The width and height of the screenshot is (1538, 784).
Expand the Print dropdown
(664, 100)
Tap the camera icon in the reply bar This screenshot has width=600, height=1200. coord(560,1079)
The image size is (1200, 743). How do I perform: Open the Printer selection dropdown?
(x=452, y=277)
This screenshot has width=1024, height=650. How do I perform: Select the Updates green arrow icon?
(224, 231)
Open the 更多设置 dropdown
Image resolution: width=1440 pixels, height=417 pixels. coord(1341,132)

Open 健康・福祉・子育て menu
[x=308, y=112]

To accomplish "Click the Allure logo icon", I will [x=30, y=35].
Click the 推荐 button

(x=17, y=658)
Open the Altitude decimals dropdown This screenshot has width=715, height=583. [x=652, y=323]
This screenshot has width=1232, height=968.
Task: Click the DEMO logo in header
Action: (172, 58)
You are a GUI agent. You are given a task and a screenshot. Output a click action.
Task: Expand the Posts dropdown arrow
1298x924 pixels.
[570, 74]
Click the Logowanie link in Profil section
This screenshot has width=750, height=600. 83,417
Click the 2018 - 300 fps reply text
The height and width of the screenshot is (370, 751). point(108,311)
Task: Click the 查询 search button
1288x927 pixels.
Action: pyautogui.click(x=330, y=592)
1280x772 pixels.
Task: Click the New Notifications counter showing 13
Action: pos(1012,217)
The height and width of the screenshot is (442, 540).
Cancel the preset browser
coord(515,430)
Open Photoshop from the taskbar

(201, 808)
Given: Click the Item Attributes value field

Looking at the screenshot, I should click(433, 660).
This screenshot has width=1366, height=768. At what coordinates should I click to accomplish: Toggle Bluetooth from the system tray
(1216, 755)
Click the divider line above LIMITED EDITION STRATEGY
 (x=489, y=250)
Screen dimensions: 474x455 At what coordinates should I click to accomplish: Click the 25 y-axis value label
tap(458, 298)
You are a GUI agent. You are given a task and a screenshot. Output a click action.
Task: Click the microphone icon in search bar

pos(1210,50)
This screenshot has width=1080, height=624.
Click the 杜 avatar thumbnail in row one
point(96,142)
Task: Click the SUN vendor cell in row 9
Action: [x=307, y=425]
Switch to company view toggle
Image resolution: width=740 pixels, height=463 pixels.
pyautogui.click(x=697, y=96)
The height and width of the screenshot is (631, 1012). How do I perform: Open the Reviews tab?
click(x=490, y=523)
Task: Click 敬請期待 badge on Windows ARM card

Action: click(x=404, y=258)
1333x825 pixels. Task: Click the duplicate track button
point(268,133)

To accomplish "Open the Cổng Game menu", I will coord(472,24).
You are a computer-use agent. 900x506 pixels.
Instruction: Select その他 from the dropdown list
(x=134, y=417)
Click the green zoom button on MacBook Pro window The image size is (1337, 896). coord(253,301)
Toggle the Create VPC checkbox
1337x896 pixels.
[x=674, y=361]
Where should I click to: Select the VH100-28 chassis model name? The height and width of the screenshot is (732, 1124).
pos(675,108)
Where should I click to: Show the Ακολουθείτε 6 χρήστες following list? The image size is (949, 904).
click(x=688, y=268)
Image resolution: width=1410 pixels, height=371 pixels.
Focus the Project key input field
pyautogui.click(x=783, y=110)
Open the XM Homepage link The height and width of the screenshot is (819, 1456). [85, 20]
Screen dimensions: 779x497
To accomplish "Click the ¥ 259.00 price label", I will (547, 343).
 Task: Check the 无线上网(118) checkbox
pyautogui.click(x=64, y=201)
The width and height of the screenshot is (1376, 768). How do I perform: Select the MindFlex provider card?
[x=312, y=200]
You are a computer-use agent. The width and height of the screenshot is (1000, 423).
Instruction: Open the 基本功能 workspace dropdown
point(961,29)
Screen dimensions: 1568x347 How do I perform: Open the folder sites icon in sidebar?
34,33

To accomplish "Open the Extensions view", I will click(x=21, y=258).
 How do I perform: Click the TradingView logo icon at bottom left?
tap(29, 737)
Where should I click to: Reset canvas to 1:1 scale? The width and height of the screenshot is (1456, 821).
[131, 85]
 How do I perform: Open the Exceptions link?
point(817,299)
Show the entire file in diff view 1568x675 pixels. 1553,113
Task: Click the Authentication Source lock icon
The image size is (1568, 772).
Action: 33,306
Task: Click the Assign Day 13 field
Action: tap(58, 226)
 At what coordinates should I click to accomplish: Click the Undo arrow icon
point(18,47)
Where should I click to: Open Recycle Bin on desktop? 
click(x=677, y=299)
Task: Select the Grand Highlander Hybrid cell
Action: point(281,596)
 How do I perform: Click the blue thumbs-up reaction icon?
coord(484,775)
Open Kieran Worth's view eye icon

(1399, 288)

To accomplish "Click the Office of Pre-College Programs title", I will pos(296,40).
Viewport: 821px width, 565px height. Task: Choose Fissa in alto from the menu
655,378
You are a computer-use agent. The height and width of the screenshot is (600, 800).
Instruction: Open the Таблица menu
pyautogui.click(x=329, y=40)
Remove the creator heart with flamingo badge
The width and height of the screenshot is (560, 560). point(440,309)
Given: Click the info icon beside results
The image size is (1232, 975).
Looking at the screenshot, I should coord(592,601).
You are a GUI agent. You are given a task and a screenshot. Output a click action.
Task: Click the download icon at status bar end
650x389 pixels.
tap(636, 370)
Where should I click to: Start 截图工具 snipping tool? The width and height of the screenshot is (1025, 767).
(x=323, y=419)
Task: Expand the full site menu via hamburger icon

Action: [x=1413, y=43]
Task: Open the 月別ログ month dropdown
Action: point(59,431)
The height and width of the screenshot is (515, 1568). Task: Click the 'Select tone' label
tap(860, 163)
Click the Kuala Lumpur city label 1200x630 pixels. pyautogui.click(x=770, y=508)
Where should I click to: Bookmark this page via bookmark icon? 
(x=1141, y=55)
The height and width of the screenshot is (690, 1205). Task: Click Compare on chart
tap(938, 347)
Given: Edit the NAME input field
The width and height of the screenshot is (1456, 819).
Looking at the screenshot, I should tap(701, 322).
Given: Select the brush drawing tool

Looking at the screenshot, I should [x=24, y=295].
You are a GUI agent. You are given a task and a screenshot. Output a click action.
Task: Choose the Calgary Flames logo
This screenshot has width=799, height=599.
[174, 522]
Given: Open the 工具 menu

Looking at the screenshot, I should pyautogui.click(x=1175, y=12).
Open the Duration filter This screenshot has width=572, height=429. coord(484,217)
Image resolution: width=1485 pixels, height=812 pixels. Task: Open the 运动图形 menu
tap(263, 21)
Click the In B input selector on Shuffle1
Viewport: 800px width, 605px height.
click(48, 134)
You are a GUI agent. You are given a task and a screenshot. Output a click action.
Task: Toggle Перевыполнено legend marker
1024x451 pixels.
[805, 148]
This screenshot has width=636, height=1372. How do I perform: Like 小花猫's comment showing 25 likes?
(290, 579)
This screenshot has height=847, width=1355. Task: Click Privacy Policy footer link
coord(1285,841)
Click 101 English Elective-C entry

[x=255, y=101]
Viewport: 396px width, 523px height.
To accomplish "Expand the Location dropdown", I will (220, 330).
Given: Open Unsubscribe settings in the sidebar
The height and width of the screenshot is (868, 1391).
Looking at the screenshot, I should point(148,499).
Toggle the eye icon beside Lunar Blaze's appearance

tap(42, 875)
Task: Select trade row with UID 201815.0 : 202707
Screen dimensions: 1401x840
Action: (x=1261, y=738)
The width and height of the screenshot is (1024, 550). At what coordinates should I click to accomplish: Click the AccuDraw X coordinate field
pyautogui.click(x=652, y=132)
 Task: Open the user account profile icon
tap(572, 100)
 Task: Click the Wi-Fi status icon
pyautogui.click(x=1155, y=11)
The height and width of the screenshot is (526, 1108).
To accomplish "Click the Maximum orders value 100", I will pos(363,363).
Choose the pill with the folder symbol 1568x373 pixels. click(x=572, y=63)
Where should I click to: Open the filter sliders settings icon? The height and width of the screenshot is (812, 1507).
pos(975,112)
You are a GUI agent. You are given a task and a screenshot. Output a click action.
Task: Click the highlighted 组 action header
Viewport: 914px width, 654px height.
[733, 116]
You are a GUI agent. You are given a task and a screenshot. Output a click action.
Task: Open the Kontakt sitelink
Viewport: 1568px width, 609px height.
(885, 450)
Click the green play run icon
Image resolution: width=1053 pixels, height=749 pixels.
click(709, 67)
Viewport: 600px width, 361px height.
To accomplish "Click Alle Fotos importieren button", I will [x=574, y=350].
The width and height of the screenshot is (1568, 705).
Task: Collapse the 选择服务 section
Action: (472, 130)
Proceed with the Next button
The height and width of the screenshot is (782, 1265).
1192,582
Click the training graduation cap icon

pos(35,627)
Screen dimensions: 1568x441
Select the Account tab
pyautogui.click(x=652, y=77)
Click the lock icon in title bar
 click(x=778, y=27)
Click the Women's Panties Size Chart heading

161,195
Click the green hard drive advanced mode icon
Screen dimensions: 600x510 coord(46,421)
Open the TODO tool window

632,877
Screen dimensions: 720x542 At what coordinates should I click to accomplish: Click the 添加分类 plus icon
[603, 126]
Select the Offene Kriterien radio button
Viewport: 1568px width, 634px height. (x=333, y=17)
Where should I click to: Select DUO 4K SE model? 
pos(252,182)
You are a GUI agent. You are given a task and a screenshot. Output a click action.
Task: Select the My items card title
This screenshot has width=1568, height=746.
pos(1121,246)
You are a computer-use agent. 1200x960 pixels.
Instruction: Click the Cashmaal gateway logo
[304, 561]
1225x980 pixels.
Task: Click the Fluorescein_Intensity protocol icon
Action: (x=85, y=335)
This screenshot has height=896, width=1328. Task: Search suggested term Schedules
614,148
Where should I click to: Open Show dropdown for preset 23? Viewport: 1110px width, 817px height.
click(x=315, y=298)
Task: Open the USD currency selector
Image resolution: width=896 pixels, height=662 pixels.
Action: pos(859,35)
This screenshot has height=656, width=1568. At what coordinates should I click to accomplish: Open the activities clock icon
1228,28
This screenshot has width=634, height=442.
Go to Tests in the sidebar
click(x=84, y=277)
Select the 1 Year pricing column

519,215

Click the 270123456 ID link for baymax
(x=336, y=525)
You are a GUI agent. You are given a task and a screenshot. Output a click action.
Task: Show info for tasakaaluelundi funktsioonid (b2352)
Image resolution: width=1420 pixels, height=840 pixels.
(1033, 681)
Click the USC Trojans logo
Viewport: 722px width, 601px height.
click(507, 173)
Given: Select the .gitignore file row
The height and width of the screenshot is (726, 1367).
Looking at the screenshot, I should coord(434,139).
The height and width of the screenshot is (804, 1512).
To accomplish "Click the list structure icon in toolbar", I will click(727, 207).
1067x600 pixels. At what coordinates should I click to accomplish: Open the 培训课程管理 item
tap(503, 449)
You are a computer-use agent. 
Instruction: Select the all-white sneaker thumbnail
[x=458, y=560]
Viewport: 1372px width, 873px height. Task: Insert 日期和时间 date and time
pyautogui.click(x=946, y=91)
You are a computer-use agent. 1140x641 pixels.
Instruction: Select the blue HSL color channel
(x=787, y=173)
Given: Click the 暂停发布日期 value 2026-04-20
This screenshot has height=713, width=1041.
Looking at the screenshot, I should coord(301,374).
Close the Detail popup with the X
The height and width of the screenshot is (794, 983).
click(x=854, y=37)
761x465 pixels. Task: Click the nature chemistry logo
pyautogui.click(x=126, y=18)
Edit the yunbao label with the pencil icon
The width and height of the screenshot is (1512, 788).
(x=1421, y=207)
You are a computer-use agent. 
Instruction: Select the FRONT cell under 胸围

■ Requirement
Format the lines from the start of the items through the line containing "The height and width of the screenshot is (370, 751)." as a JSON list of strings, one string per line. Leave out blank lines.

■ Answer in full
[
  "The width and height of the screenshot is (1538, 784).",
  "Expand the Print dropdown",
  "(664, 100)",
  "Tap the camera icon in the reply bar This screenshot has width=600, height=1200. coord(560,1079)",
  "The image size is (1200, 743). How do I perform: Open the Printer selection dropdown?",
  "(x=452, y=277)",
  "This screenshot has width=1024, height=650. How do I perform: Select the Updates green arrow icon?",
  "(224, 231)",
  "Open the 更多设置 dropdown",
  "Image resolution: width=1440 pixels, height=417 pixels. coord(1341,132)",
  "Open 健康・福祉・子育て menu",
  "[x=308, y=112]",
  "To accomplish \"Click the Allure logo icon\", I will [x=30, y=35].",
  "Click the 推荐 button",
  "(x=17, y=658)",
  "Open the Altitude decimals dropdown This screenshot has width=715, height=583. [x=652, y=323]",
  "This screenshot has width=1232, height=968.",
  "Task: Click the DEMO logo in header",
  "Action: (172, 58)",
  "You are a GUI agent. You are given a task and a screenshot. Output a click action.",
  "Task: Expand the Posts dropdown arrow",
  "1298x924 pixels.",
  "[570, 74]",
  "Click the Logowanie link in Profil section",
  "This screenshot has width=750, height=600. 83,417",
  "Click the 2018 - 300 fps reply text",
  "The height and width of the screenshot is (370, 751). point(108,311)"
]